Veiligheid verkoopt niet
Het verhaal stelt ook de kwestie aan de orde van de relatieve prioriteit die wordt gegeven aan veiligheid bij het ontwerpen van niet alleen elektrisch gereedschap, maar ook van vele andere producten. Volgens de conventionele economie zijn het de consumenten die dergelijke beslissingen uiteindelijk nemen door het gebruik dat zij van hun (zeer ongelijke) koopkracht willen maken. Producentenbedrijven geven in feite actief vorm aan het consumentengedrag door middel van manipulatieve reclame.
Hoewel marketeers toegeven dat veiligheidsoverwegingen sommige consumenten kunnen beïnvloeden, laten ze zich over het algemeen leiden door de stelregel dat 'veiligheid niet verkoopt'. Vooral jonge mensen zijn niet geneigd om na te denken over veiligheid, ook al vormen zij de groep die het grootste risico loopt, of het nu gaat om gebruikers van elektrisch gereedschap of om automobilisten.
Enthousiaste skiërs, autoracers of doe-het-zelvers staan misschien ook liever niet stil bij de gevaren waaraan hun tijdverdrijf hen blootstelt. Pervers, ze kunnen zich afkeren van op veiligheid gerichte reclame omdat het hen aan die gevaren herinnert. Of ze reageren niet op dergelijke advertenties door het aangeboden veiligere product te kopen, maar door de gevaarlijke activiteit helemaal op te geven. Potentiële starters kunnen worden ontmoedigd om zelfs maar te beginnen. Deze resultaten zijn niet precies wat de adverteerder hoopte te bereiken!
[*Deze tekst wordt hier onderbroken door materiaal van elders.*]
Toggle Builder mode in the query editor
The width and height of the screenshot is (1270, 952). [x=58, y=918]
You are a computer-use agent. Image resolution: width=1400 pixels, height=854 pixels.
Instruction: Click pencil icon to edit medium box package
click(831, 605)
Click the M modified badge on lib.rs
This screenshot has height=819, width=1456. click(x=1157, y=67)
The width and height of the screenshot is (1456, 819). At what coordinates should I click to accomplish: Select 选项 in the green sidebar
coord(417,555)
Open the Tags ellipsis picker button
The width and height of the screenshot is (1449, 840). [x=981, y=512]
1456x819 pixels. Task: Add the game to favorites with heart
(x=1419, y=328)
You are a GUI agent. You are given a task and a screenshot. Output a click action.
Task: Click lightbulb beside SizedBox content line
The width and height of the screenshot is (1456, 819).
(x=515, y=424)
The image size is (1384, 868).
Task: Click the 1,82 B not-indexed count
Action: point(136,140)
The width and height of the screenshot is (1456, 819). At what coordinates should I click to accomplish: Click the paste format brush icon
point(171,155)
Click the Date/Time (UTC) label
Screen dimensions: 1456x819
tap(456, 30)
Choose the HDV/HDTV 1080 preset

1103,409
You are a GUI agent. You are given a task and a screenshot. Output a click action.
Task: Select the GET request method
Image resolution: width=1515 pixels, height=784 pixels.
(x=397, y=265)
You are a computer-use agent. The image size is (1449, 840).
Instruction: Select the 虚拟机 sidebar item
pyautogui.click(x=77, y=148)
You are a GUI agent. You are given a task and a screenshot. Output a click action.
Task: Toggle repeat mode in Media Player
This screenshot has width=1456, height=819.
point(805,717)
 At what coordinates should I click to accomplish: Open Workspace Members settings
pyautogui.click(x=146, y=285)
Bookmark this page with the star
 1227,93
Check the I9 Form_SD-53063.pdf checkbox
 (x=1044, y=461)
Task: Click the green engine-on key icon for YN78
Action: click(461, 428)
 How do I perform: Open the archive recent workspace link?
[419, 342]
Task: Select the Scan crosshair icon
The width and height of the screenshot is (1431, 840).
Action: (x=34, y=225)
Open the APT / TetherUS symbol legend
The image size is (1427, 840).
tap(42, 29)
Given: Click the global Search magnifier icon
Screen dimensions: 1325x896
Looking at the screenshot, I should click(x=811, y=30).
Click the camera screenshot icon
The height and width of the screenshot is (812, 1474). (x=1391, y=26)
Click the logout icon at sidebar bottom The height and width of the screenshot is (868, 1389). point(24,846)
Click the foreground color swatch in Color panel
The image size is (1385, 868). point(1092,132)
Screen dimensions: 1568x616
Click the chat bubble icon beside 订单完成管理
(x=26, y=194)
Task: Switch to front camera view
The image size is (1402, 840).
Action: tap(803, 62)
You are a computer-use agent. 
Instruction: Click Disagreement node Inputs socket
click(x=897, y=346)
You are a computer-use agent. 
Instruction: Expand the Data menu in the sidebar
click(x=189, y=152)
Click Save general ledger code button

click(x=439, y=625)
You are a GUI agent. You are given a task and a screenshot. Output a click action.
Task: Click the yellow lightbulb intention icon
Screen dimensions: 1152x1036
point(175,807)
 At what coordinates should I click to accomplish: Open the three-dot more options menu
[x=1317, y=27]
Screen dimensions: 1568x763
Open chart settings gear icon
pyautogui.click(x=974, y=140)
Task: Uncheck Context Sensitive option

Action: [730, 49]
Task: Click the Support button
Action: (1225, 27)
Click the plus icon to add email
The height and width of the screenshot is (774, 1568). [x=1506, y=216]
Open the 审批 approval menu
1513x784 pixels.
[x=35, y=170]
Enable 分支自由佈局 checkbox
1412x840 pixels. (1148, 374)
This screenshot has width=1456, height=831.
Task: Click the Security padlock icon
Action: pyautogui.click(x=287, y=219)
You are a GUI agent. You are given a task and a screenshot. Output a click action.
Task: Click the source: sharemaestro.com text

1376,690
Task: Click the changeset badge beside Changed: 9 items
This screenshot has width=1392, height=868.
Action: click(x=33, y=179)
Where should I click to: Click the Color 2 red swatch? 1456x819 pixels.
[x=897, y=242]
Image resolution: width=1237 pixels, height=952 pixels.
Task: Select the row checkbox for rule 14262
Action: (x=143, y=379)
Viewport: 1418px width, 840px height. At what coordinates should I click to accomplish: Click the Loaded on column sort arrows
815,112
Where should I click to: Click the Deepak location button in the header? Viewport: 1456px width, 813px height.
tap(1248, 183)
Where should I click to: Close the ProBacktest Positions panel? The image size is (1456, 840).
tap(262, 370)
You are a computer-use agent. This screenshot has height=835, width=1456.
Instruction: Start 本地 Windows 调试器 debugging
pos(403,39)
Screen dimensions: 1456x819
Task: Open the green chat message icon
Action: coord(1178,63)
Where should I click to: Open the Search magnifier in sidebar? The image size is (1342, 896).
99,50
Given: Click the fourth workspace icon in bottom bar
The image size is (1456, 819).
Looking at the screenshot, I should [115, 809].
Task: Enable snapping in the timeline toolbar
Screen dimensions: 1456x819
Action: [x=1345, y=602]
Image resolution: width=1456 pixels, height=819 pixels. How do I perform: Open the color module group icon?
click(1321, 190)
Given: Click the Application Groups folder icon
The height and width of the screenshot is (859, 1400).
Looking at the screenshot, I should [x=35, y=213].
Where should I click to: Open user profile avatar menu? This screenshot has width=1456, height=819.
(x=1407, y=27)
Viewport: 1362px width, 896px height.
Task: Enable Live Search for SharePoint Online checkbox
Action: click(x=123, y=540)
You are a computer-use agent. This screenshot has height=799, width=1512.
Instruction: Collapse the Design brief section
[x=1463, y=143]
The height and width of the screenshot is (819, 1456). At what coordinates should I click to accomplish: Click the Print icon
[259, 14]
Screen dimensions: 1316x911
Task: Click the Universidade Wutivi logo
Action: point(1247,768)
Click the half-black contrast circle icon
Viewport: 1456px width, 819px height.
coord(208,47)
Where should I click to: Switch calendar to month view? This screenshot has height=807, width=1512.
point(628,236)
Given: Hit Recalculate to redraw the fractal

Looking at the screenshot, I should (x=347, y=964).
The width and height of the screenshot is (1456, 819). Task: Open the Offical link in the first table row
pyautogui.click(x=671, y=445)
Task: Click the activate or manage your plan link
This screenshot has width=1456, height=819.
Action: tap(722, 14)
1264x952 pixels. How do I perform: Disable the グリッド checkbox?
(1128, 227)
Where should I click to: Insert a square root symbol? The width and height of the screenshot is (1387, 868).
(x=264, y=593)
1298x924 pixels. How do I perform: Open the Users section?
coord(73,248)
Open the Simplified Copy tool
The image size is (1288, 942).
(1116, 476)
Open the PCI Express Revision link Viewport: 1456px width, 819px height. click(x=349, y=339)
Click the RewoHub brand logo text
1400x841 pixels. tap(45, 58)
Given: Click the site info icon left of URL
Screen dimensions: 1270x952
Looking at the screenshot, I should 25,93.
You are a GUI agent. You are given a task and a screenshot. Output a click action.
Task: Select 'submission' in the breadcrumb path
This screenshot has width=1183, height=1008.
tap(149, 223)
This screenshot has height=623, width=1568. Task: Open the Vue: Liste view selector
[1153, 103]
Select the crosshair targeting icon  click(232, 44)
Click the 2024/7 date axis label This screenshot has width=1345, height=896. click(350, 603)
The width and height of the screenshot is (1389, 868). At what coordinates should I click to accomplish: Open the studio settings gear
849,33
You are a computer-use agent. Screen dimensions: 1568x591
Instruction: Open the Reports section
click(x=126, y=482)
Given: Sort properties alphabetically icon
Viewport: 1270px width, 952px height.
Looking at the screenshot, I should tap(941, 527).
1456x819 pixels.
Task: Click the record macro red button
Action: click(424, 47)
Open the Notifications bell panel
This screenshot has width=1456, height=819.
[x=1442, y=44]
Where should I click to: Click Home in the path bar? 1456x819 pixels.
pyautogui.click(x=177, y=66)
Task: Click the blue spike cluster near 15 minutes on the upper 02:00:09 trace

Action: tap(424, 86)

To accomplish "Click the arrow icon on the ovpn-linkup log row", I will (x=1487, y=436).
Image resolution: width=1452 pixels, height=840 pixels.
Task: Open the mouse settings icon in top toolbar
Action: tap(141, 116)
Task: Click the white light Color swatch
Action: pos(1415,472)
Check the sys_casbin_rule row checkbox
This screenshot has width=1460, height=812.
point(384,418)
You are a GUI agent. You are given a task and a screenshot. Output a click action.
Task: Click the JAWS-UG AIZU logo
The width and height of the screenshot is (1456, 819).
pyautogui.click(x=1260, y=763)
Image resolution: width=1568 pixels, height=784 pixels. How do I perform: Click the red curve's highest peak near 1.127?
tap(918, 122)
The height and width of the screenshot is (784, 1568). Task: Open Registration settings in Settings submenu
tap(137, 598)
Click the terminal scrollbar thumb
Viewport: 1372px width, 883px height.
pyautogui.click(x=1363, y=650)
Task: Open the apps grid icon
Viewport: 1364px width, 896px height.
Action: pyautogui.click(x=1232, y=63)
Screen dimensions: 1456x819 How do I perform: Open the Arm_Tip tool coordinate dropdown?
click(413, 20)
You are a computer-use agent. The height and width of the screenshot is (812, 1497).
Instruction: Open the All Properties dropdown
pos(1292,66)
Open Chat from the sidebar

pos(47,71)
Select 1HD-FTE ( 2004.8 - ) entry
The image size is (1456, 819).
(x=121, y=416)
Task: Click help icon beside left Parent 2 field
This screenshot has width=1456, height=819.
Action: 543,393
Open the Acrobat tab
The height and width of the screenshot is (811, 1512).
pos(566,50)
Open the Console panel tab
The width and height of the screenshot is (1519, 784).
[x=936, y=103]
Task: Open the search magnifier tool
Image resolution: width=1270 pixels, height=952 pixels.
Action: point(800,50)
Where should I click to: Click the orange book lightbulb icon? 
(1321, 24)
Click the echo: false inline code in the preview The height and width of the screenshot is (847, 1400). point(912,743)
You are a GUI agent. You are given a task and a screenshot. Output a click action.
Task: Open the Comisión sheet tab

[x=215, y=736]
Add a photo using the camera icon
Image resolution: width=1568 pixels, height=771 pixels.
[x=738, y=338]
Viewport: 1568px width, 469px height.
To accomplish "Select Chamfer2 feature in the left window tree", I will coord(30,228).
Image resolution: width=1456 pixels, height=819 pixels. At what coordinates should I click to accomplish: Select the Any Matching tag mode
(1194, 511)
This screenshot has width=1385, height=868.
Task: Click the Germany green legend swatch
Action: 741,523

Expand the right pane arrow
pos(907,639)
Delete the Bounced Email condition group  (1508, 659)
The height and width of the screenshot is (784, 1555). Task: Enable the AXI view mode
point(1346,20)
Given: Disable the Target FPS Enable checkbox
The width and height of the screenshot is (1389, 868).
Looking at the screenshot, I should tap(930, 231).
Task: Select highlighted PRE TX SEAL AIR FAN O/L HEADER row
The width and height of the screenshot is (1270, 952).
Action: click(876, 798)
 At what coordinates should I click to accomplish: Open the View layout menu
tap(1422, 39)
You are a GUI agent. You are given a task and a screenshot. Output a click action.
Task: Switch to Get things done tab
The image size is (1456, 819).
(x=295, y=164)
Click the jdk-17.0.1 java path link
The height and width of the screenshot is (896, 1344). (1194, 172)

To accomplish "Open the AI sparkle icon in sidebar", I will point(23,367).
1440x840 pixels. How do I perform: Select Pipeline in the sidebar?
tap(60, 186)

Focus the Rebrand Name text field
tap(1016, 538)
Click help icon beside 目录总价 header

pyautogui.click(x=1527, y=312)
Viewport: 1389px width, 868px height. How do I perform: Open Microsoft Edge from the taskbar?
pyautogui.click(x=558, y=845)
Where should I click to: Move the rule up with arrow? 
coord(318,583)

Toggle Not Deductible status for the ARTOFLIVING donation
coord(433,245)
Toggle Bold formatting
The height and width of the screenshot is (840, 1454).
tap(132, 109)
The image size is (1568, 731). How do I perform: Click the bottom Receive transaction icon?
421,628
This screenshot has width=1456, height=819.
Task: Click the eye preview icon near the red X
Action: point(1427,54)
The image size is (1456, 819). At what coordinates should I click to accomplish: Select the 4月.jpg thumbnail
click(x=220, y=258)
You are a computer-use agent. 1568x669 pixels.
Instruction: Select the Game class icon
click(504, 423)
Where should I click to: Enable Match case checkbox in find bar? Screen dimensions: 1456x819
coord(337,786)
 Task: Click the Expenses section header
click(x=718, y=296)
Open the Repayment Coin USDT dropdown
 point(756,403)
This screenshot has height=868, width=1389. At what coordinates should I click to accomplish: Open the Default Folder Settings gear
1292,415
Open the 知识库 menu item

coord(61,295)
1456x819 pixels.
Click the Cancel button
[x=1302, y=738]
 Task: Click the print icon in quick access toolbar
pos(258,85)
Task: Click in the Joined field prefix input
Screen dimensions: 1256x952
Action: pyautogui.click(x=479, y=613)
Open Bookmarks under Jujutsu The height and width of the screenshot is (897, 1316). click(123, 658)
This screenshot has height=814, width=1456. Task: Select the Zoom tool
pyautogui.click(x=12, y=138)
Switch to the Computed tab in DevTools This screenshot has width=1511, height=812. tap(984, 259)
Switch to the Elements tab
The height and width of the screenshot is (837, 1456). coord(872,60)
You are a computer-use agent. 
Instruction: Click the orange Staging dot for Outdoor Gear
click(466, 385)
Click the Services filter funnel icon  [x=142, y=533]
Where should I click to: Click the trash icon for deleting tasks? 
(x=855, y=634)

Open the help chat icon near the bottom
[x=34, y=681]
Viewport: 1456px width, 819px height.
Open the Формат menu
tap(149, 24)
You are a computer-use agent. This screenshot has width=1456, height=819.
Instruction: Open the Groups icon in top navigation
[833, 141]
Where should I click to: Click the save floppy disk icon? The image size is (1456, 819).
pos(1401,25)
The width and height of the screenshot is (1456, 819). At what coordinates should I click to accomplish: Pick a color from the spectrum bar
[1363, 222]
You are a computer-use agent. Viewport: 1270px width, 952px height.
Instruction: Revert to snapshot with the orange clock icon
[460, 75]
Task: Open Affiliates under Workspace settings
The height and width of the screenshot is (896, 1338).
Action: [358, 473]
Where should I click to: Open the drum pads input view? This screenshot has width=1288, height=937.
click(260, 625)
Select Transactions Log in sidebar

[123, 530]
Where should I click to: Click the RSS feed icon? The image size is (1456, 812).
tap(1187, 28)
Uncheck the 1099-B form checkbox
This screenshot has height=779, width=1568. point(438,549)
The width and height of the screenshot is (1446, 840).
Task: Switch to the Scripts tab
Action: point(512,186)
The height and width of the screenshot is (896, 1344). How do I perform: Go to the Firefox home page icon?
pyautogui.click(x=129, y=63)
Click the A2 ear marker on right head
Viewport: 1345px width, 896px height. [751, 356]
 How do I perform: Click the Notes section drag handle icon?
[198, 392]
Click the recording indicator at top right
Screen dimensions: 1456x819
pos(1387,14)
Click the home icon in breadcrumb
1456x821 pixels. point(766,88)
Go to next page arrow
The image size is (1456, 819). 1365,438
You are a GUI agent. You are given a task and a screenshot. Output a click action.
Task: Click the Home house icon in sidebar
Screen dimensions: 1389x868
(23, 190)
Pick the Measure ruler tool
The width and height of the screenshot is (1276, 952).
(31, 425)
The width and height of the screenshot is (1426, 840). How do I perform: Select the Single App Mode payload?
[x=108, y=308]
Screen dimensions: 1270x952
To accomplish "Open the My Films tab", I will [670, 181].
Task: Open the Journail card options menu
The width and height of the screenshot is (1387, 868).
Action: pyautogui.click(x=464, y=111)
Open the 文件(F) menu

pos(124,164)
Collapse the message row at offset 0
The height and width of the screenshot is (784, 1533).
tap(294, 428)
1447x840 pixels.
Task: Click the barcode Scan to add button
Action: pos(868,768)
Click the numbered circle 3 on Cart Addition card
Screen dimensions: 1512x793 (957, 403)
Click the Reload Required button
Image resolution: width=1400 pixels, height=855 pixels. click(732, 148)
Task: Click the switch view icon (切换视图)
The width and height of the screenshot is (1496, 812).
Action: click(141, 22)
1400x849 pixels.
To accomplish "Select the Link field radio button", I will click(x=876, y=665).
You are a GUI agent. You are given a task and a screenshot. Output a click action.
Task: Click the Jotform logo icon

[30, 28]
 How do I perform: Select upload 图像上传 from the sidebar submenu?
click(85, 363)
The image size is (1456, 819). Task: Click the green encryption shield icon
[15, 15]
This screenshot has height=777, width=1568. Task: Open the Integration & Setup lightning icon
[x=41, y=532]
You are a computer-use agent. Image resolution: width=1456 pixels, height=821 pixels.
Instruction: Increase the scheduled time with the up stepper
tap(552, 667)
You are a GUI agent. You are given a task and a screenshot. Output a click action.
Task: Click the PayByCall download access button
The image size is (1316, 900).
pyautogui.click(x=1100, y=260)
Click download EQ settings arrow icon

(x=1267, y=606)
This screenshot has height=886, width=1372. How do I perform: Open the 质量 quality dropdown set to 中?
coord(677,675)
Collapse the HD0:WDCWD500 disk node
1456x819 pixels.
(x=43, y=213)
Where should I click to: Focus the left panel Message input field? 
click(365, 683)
Een bijzondere situatie doet zich voor wanneer elektrisch gereedschap bijvoorbeeld niet door hobbyisten wordt gekocht als consumptiegoed, maar door werkgevers als kapitaalgoederen die door ingehuurde arbeidskrachten worden bediend. Een paar fatsoenlijke werkgevers geven misschien oprecht om de veiligheid van hun werknemers, maar in het algemeen streven kapitalisten naar winstmaximalisatie. Dat betekent dat ze alleen meer zullen betalen voor veiligheid voor zover ze gedwongen zijn om medische en andere kosten te dragen die verband houden met verwondingen, bijvoorbeeld door werknemerscompensatie.
In een socialistische samenleving zullen producenten worden gemotiveerd door een innerlijke behoefte om het beste te doen voor andere leden van de gemeenschap, inclusief degenen die de dingen die ze maken gaan gebruiken. Veiligheid zal ongetwijfeld een van hun topprioriteiten zijn.